## Task description
From the data processing tools page below, write out word for word the passage starting at "Use Cases: Loading" and ending at "and storage integration.".

## Reading passage
________
Data Processing Tools

Tools steps provide essential file operations, utilities, and external service integrations for Jetty workflows. These steps handle everything from text manipulation to image processing and webhook notifications.

Available Steps (7)

`text_concatenate`

Combines multiple text values from trajectory paths into a single concatenated output.

Activity Name: text_concatenate

Use Cases: Document merging, report aggregation, log file consolidation, multi-file text processing

`read_text_file`

Reads text content from the storage backend with trajectory storage context integration.

Activity Name: read_text_file

Use Cases: Loading configuration files, reading data inputs, text file processing, content extraction

`split_text`

Splits text into a list based on a delimiter.

Activity Name: split_text

Use Cases: Parsing CSV data, breaking text into lines, tokenizing input, list generation from text

`download_image`

Downloads images from URLs with metadata extraction and storage integration.

Activity Name: download_image

Use Cases: Asset collection, image pipeline inputs, web scraping, media processing workflows

`save_text_file`

Saves text content to the storage backend with configurable paths and formats.

Activity Name: save_text_file

Use Cases: Result persistence, report generation, data export, workflow output storage

`add_image_metadata`

Adds EXIF metadata to image files from previous workflow steps using PIL.

Activity Name: add_image_metadata

Use Cases: Image cataloging, metadata enrichment, asset management, photography workflows

`webhook_notify`

Sends HTTP notifications to external services with trajectory data.

Activity Name: webhook_notify

Use Cases: Workflow notifications, system integration, event triggering, status updates

Step Documentation

text_concatenate

Combines multiple text files into a single output with configurable separators.

Configuration

{
  "activity": "text_concatenate",
  "input_files": ["file1.txt", "file2.txt", "file3.txt"],
  "separator": "\n---\n"
}

Parameters

input_files (array, required) - List of file paths to concatenate
input_files_path (string) - Alternative: Path to array from previous step
separator (string, default: "\n") - Text to insert between files
output_path (string, default: "concatenated.txt") - Output file path
include_filenames (boolean, default: false) - Add filename headers

Input Patterns

{
  "input_files": ["report1.txt", "report2.txt", "report3.txt"]
}

Example

{
  "name": "merge_reports",
  "activity": "text_concatenate",
  "config": {
    "input_files": [
      "daily_summary.txt",
      "metrics_report.txt",
      "error_log.txt"
    ],
    "separator": "\n\n========== NEXT REPORT ==========\n\n",
    "output_path": "combined_report_{{date}}.txt",
    "include_filenames": true
  }
}

read_text_file

Reads text content from storage with full trajectory integration.
________
## Record extracts
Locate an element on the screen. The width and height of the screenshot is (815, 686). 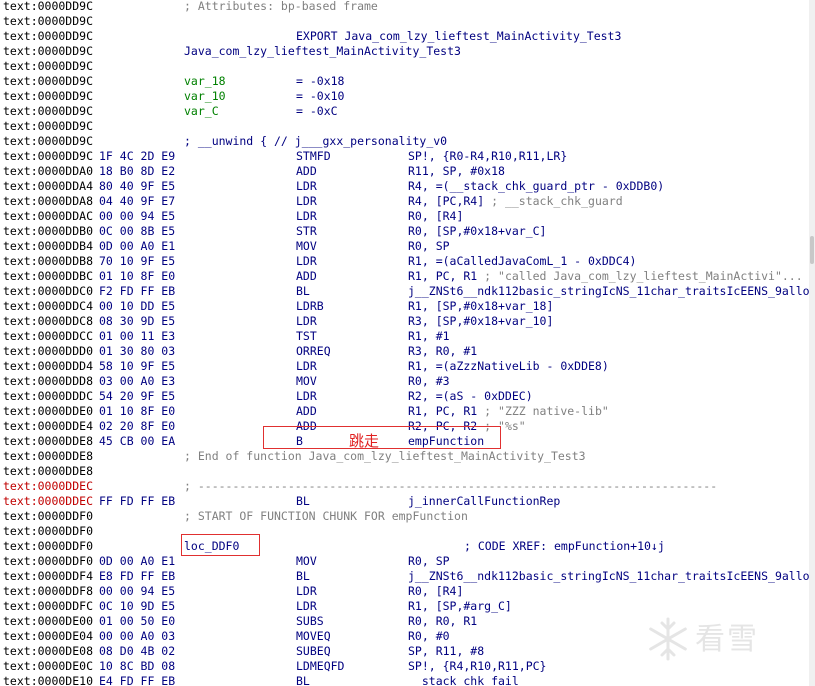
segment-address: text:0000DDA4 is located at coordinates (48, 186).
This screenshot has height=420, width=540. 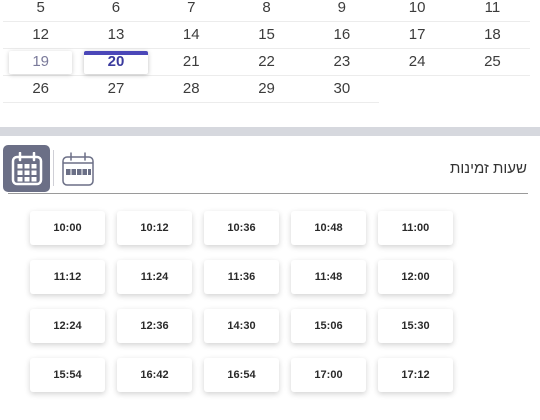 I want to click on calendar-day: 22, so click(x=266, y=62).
________
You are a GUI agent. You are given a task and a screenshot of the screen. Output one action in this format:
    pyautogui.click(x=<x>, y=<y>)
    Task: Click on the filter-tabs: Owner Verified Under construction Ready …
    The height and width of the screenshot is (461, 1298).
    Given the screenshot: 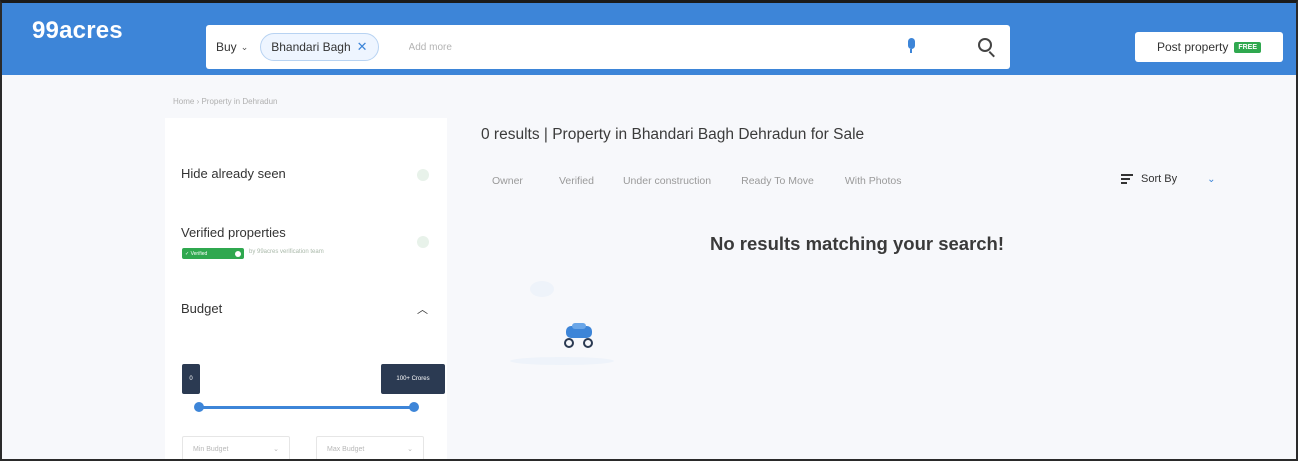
________
## Result for this task
Use Cases: Loading configuration files, reading data inputs, text file processing, content extraction

`split_text`

Splits text into a list based on a delimiter.

Activity Name: split_text

Use Cases: Parsing CSV data, breaking text into lines, tokenizing input, list generation from text

`download_image`

Downloads images from URLs with metadata extraction and storage integration.